Pożar w katedrze Notre Dame wywołał lawinę reakcji i komentarzy z każdej strony. Podczas gdy większa część ludzi ubolewała nad faktem zniszczenia jednej z najbardziej rozpoznawalnych świątyń chrześcijańskich w Europie, niektórzy przechodzili wobec tego wydarzenia zupełnie obojętnie albo nawet prześmiewczo. Jedną z osób, która wypowiedziała się na temat pożaru paryskiej katedrze był Robert Biedroń. I zrobił to w dość niefortunny sposób.
Lider partii Wiosna był jednym na antenie stacji TVN24. Były poseł Ruchu Palikota komentował wpisy i reakcje prawicowych polityków, którzy wyrażali swój żal z powodu zniszczeń, jakie zostały wywołane w Notre Dame na w skutek kataklizmu. Polityk mocno ironizował na temat tych komentarzy, przede wszystkim skupiając się na wpisie posłanki PiS Bernadety Krynickiej, która uznała paryską katedrę za “symbol europejskiej kultury”.

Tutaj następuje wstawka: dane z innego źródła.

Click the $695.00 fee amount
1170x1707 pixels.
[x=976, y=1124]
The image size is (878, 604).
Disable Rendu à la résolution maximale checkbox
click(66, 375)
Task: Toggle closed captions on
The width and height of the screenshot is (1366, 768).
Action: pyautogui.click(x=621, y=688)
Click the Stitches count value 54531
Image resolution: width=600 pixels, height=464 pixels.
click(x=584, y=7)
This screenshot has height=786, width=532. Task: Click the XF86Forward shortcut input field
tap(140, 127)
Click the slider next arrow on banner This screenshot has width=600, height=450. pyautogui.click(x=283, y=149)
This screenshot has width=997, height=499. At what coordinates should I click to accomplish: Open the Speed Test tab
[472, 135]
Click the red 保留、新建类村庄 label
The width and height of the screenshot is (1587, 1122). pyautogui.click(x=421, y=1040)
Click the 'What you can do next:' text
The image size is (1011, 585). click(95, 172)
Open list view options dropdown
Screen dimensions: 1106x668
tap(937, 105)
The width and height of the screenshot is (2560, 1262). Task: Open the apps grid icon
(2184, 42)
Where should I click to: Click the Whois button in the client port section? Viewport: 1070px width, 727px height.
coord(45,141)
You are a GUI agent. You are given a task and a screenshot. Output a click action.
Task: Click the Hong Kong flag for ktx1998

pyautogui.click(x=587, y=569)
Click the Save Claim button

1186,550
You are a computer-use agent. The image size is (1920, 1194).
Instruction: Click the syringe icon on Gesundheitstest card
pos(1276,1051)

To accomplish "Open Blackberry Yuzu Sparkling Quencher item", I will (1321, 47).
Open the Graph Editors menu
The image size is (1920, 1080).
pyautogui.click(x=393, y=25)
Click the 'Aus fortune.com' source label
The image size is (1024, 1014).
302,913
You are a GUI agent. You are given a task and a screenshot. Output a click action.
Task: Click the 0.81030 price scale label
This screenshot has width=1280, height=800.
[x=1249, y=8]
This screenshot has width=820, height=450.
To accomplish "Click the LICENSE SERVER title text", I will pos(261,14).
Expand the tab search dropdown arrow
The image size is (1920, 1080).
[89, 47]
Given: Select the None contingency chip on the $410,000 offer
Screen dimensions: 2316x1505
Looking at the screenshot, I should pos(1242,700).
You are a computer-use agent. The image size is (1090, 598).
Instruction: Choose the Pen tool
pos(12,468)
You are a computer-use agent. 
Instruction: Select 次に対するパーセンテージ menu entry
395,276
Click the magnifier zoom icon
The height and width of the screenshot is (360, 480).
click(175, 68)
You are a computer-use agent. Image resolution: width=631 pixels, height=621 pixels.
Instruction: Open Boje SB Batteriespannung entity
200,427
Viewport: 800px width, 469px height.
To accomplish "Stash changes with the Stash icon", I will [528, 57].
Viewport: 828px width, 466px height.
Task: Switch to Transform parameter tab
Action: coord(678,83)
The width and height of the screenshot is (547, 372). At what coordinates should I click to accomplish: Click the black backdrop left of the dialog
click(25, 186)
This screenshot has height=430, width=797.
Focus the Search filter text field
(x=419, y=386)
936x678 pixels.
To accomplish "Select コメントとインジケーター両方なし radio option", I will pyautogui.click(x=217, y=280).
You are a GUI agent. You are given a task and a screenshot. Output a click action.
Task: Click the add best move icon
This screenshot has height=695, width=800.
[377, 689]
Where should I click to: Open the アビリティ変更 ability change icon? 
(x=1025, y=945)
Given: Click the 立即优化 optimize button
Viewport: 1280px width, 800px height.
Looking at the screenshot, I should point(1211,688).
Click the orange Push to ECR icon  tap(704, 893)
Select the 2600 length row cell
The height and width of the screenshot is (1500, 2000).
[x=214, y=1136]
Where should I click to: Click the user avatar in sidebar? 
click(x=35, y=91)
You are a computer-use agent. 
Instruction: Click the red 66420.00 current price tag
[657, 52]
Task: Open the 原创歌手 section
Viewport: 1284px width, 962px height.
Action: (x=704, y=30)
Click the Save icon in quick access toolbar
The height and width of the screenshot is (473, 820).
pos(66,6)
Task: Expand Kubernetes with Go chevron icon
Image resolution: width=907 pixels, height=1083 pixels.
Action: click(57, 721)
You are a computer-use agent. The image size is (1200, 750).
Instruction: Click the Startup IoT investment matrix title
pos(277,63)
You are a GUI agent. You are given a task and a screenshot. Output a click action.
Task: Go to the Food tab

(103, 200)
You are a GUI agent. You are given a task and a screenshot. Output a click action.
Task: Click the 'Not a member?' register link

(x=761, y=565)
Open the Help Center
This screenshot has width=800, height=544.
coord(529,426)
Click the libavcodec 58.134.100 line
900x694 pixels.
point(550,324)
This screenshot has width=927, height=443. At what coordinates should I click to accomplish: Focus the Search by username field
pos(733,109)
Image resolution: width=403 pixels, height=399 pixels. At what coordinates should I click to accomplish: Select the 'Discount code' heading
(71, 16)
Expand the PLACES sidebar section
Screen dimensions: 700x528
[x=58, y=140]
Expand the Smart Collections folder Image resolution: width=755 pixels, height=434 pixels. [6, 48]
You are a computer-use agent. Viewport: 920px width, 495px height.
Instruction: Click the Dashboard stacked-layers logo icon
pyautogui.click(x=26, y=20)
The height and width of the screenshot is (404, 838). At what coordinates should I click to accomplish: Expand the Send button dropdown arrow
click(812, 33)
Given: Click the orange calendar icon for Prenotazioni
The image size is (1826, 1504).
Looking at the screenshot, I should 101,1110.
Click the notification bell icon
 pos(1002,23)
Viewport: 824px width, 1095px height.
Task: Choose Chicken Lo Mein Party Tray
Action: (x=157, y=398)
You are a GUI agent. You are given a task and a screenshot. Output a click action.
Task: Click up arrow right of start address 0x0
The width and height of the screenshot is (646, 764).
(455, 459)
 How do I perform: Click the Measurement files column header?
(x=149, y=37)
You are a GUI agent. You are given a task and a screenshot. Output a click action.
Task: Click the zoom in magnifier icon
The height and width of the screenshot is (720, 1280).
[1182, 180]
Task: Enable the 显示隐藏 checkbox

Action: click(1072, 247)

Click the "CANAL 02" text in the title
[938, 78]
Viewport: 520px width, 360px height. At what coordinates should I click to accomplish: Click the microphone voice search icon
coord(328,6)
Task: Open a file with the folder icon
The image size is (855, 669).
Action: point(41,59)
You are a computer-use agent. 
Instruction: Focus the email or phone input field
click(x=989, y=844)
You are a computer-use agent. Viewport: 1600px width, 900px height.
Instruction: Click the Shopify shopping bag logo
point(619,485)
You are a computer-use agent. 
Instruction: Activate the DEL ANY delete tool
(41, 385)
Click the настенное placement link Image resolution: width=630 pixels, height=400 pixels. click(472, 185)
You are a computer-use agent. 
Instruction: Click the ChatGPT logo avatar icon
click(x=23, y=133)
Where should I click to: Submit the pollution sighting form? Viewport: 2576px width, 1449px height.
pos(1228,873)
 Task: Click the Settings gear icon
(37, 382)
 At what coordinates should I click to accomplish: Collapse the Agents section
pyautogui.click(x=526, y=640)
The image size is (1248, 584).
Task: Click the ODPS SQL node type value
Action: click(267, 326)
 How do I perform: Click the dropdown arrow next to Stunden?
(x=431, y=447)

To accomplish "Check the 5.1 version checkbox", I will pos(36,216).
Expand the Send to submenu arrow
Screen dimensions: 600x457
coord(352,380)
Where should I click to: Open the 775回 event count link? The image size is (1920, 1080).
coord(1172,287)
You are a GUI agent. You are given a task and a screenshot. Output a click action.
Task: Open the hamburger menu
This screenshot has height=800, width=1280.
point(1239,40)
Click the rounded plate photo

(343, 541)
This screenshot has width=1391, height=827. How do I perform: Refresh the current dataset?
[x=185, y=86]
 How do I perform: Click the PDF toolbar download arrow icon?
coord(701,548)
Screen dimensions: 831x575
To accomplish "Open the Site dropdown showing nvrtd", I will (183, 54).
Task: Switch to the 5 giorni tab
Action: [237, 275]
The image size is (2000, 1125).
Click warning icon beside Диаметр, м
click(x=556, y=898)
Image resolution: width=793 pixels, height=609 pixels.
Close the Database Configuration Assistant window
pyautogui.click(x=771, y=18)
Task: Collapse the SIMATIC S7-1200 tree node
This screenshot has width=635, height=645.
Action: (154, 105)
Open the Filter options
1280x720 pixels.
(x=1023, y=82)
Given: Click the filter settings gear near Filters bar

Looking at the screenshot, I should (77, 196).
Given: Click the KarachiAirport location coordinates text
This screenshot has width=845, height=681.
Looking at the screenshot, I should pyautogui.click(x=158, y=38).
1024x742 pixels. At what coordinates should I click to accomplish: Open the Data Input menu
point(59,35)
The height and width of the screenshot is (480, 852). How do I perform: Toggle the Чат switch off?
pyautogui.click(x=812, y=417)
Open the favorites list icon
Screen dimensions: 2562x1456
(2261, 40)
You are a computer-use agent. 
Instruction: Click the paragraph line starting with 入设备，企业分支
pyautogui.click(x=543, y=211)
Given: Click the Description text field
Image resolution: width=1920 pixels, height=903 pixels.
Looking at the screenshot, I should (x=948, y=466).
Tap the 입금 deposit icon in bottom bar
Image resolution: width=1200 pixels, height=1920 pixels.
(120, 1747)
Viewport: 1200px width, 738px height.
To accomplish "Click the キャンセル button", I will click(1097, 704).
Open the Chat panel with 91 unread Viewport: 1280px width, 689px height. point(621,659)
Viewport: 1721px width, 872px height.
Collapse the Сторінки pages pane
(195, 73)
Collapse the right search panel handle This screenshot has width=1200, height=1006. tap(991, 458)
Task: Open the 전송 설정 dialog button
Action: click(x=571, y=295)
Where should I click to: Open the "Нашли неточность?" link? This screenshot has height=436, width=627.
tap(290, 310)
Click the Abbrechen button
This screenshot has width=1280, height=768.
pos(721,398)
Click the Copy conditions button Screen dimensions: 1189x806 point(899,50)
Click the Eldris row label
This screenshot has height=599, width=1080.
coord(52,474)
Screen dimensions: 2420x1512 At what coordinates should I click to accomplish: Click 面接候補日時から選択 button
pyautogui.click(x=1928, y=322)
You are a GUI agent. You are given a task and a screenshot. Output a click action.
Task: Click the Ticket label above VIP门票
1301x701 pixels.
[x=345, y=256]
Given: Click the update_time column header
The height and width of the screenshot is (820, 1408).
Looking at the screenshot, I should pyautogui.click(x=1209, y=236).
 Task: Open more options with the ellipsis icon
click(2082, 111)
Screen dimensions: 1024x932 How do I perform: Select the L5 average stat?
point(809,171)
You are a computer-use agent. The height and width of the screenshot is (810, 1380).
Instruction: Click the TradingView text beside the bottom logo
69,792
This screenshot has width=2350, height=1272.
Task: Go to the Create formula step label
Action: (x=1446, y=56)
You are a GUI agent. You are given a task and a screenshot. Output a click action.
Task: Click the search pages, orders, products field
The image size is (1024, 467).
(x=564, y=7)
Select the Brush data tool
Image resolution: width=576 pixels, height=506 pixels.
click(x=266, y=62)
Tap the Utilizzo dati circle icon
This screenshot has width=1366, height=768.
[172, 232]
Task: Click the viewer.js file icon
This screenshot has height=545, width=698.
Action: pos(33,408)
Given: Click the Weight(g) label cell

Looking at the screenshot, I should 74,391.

– To jest głupie. Paliła się największa świątynia muzułmańska w Jerozolimie. Tego samego dnia, w tym samym czasie. Czy to jest przykład upadku islamu? Dom handlowy Vitkac się tego samego dnia palił w Warszawie. I co? Kilka lat temu palił się most Łazienkowski. Czy to oznacza, że płonący most Łazienkowski jest symbolem upadającego przemysłu łazienkowego? –mówił Biedroń.
Były prezydent Słupska zwrócił się także z apelem do rządu, aby rozwiązał strajk nauczycieli jak najszybciej. A przede wszystkim żeby usiadł do rozmów nie tylko z przedstawicielami związków, ale także rodzicami, którzy też mają coś do powiedzenia w obecnej sytuacji.